> **SUPPLIED PASSAGE**:
* * * * *

Digital History

Mapping Crisis in the ‘MidEast’: Geopolitics Redux

As news websites try to make sense of what some describe as the ‘Arab spring’, ever more inventive maps are appearing online. History Workshop Journal editor Felix Driver has been mapping the maps:

Having stumbled across an interactive map of  “MidEast Unrest” on the Sky News website, I did a quick tour of some of the main English-language news pages and found a rash of similar maps and diagrams accompanying news stories from North Africa and the Middle East. Geography matters, you might think: sadly, you’d be mistaken.

Photo: Creative Commons / Magnus Manske

The Sky News definition of ‘MidEast’ includes Morocco and the Sudan, but excludes Israel and Turkey. Other similar websites refer to ‘the Arab World’ or’ the ‘Middle East and North Africa’: the former often includes Iran, not of course an Arab country, and the latter usually excludes a large part of the non-Arabic Middle East as conventionally defined.

Sky’s enticing offer of an ‘interactive’ map turns out to be no more than a country-by-country tour of ‘key facts’, framed by two questions: ‘why is the population so angry?’ and ‘why is the country important?’. Answers to these questions in the case of Israel/Palestine are not available: these places on the map are not clickable. Opportunities for a deeper historical understanding of the current crisis are being missed.  Geopolitics rules.

Many similar maps have appeared in recent weeks (see the websites listed below). The BBC News website maps the latest news alongside country statistics on poverty, corruption, literacy and demography, and an ‘unrest index’. The New York Times has created a teacher’s ‘primer on the Arab world’, under the title ‘Mapping discord’, starting with two questions: ‘Why is there much turmoil in the Arab world right now?’ and ‘What are the key issues facing the nations in that part of the globe?’ It gives suggestions for lesson plans in which students are given blank maps of the Middle East and North Africa and asked to fill them in: ‘When they are finished and answers are verified, the groups should find one interesting fact about each nation to add to their completed maps, perhaps starting with the C.I.A. World Factbook’. (Presumably, U.S. arms sales to the region would not qualify as facts that could be mapped). The distorted nature of these lessons is clear from their recommended structure and content. It is quite a short journey from this to the more plainly ideological intent of websites such as that of the Middle-East-information.org

A ‘grab’ of an interactive map from the BBC News website <bbc.co.uk/news> – posted with the permission of the BBC

Alongside this geopolitical pedagogy, it has been interesting to witness more reflective journalists trying to grasp the historical significance of current events across North Africa and the Middle East. Comparisons with the ‘contagion’ of European revolutions in 1989 or 1848 abound. The idea of 1989 as a model does not make much sense (given its relationship to the end of the Cold War), but it at least has the virtue – if we remember the highly uneven pattern of those events summed up as ‘1989’ – of drawing attention to the specificities of different places and political situations: Poland was not Rumania, and Hungary took a different path to the Ukraine.  That simple lesson might be of use in interpreting the events of 2011 in “MidEast”, when the tendency is to reach for simplistic analogies to explain complex developments.

* * * * *

> **SUPPLIED RECORDS**:
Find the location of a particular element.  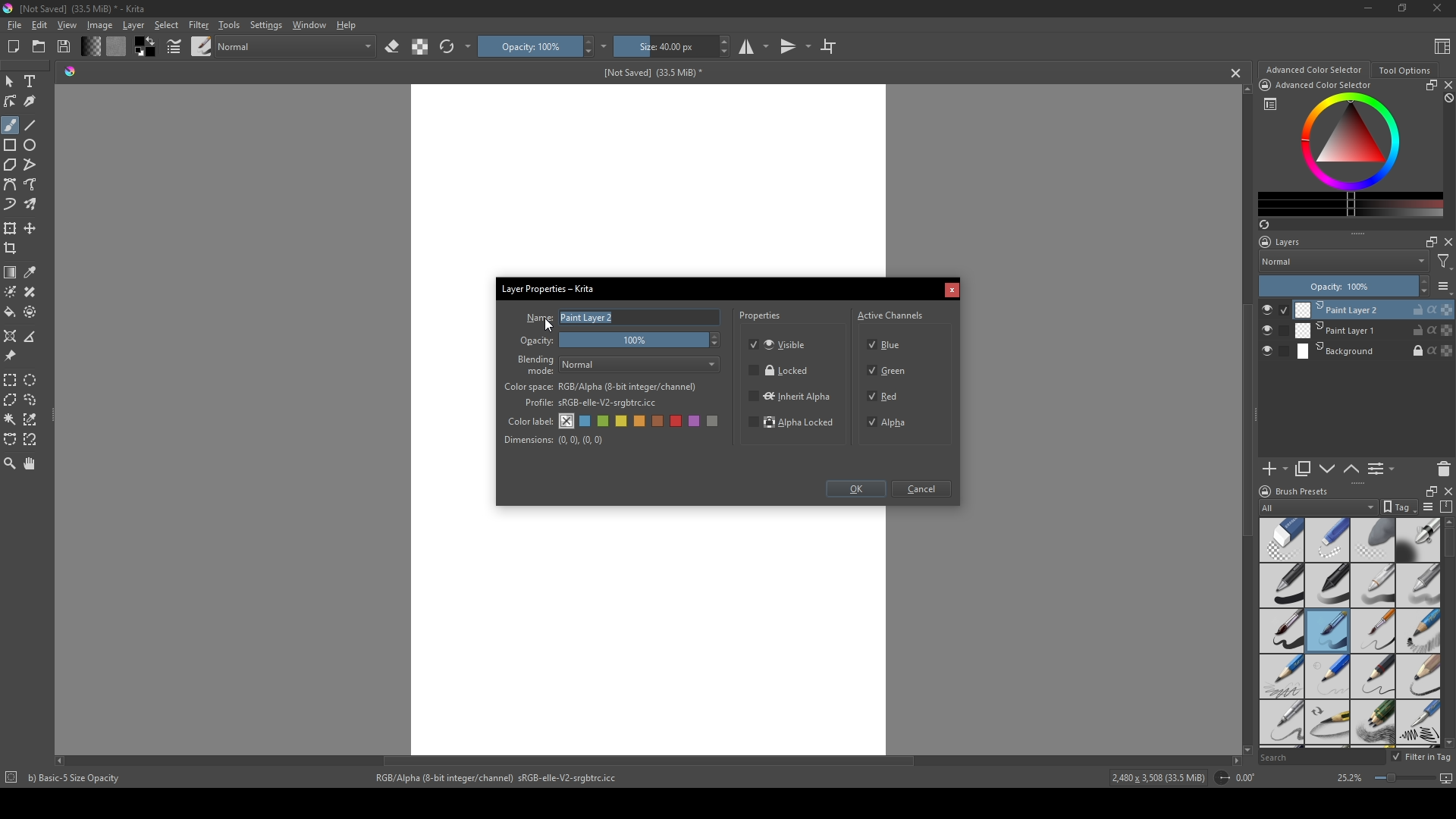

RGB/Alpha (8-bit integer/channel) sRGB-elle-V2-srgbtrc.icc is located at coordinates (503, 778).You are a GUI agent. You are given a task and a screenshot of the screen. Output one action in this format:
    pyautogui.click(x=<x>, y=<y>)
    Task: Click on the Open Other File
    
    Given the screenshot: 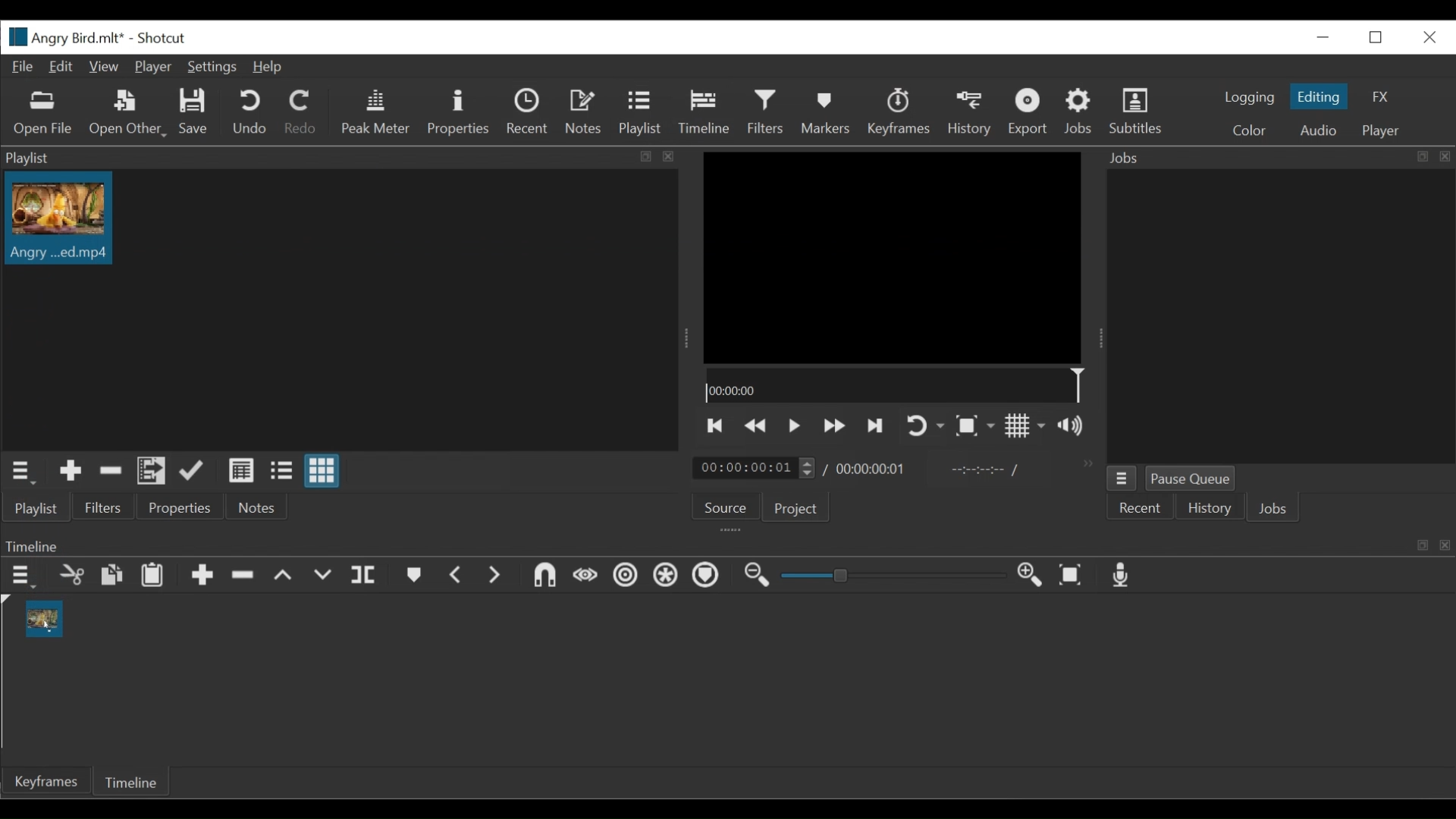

* * * * *

> **WORK TO DO**: Extend the essay on news maps of the "MidEast" unrest, starting after its last sentence.

> **RESPONSE**:
The idea of a comparison with 1848 is somewhat more interesting, especially from a political perspective: the parallels between autocratic regimes dominated by hereditary monarchies and between rhetorics of liberal nationalism are intriguing. However, in much of the media reporting the historical roots of contemporary events rarely receive serious attention:  in particular, there is little serious engagement with the twentieth-century history of states such as Egypt, Tunisia and Libya (for an exception listen to Stephen Sackur’s Radio4 programme on Egypt: http://www.bbc.co.uk/programmes/b00ytyfk).

The crude geopolitical framing which currently dominates media accounts of current  events demands a better response from both historians and geographers: it would be interesting to hear of the use of other forms of mapping, and other styles of reporting, which offer a different perspective.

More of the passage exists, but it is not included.